Got this from someone, it came with a colony of CRS.

No clue what it was, I suspected Blue Bee Shrimp... but someone ID'd it as bumble bee shrimp, so I bought like 4 bumble bees to keep it company but it looks different. theres no white head and black nose...

What the heck is it?


----------



## camboy012406 (Jun 11, 2010)

its a crossbreed of bumble and tiger shrimp I think.


----------



## igor.kanshyn (Jan 14, 2010)

It's a bumble bee shrimp.


----------



## camboy012406 (Jun 11, 2010)

well I have bumble bee shrimp but the pattern its not that. maybe I have s grade bumble bee shrimp.


----------



## Kerohime (Jan 10, 2011)

My bumblebee shrimp have a white stripe right before a black/blue nose. 

I dont think its a bumblebee...


----------



## imke (Sep 30, 2010)

*paracaridina meriodinalis*

You cannot judge a shrimp by a picture, thus this critter reminds my of a New Bee shrimp called (para)caridina meriodinalis in science or 'Sandhummel' in German.










It is likely that is crossed with caridina (Bee, Tiger), IMO.

Last year I have done a table of new shrimp coming to Germany, where I related scientific names with common selling names, you can download it here:

http://www.blue-tiger-shrimp.com/blog/wp-content/uploads/2010/05/shrimpnames.pdf


----------



## igor.kanshyn (Jan 14, 2010)

camboy012406 said:


> well I have bumble bee shrimp but the pattern its not that. maybe I have s grade bumble bee shrimp.


Right, that one looks strange. It might be different on a tank after living some time in a tank with a black substrate.
Sure, there are _grades_ everywhere, they have just yet described nicely


----------



## camboy012406 (Jun 11, 2010)

heres mine


----------



## bettaforu (Sep 6, 2009)

I had one just like that, in fact is was a girl and she got berried and gave me babies...they are all over my tank! Funny thing is I bought her as a bumble bee (which I believed her to be, due to the black being the first color on the head, whereas I believe Crystals have the white as the first color) 

Now I have several babies with unique markings...one has a black head with 2white dots on it, another looks like a crystal so obviously they are hybrids, as I did have one lone male CBS in that tank.

I do Know its a Bee shrimp, but as Imke stated there are many in the Bee family that look very similar...there's Mambo, Sulawesi, Hummelgarnele, and a few more!

Your shrimp has Tigertooth markings, which leads me to believe its a cross Bee/Crystal of some kind, similar to mine.
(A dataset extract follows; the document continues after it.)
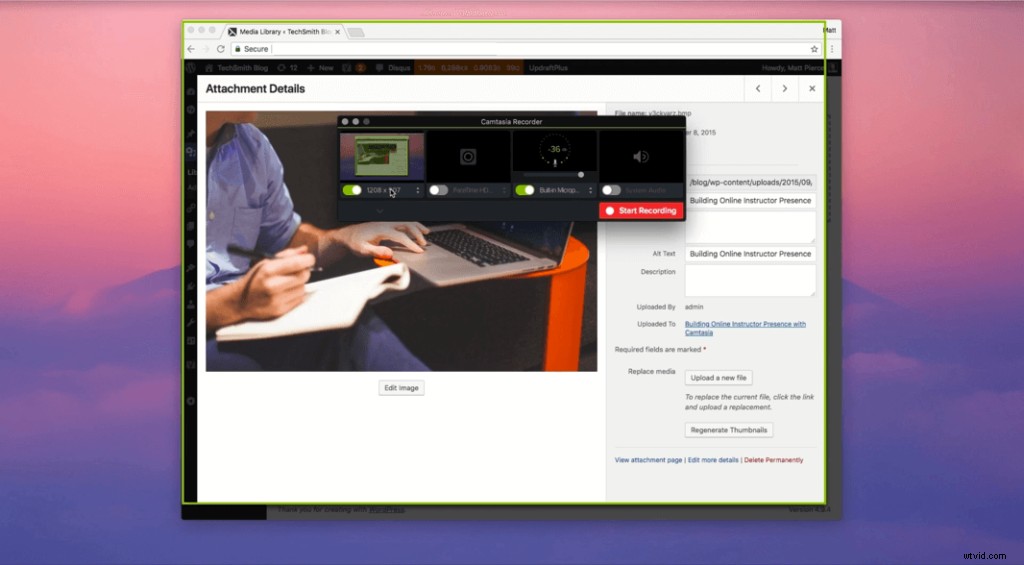
Task: Go to the next attachment with right chevron
Action: (785, 89)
If its in with your CRS I would take it out, unless you want hybrids, because it might cross and then that's where the complications start.

I keep my Bee tank separate but I did have a CRS male in my tank before so figure that's who got my female, as I didn't have a male one like her just 2 females and one died leaving me with her! 
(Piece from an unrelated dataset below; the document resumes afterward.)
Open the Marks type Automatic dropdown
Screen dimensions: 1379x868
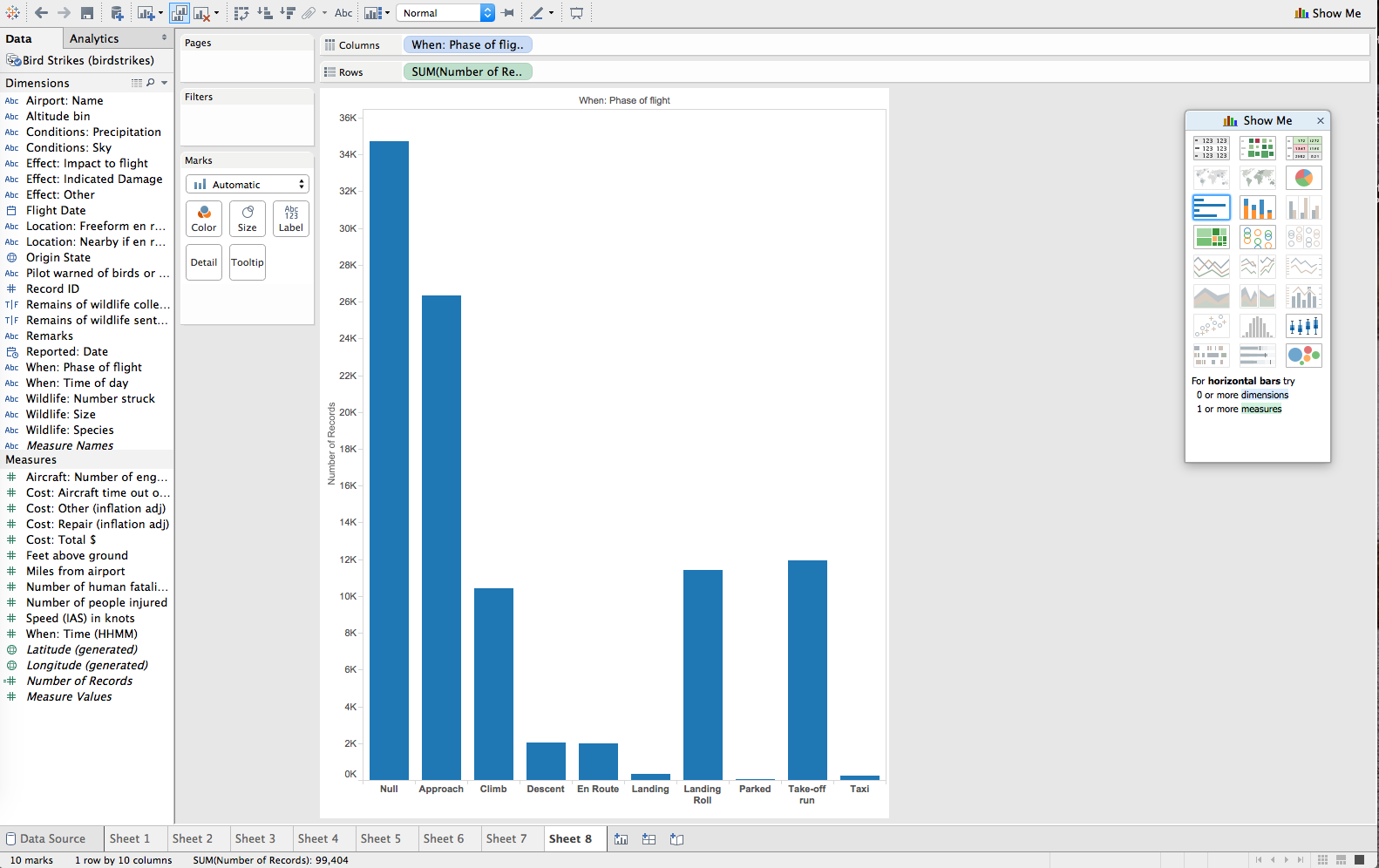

I did notice she was at least half again larger than the regular black CBS so maybe that's an indication or not of how to decipher what it is.


----------



## ameekplec. (May 1, 2008)

Kerohime said:


> What the heck is it?


I'm no shrimp expert, but might it just be dinner?


----------



## Kerohime (Jan 10, 2011)

ameekplec. said:


> I'm no shrimp expert, but might it just be dinner?


I prefer my shrimp drunken or Tempura style... and more than 2 inches. 

And only noobs put frozen carrots and peas in their fried rice!


----------



## camboy012406 (Jun 11, 2010)

Kerohime said:


> I prefer my shrimp drunken or Tempura style... and more than 2 inches.
> 
> And only noobs put frozen carrots and peas in their fried rice!


do you have recipe for that? sounds yummy


----------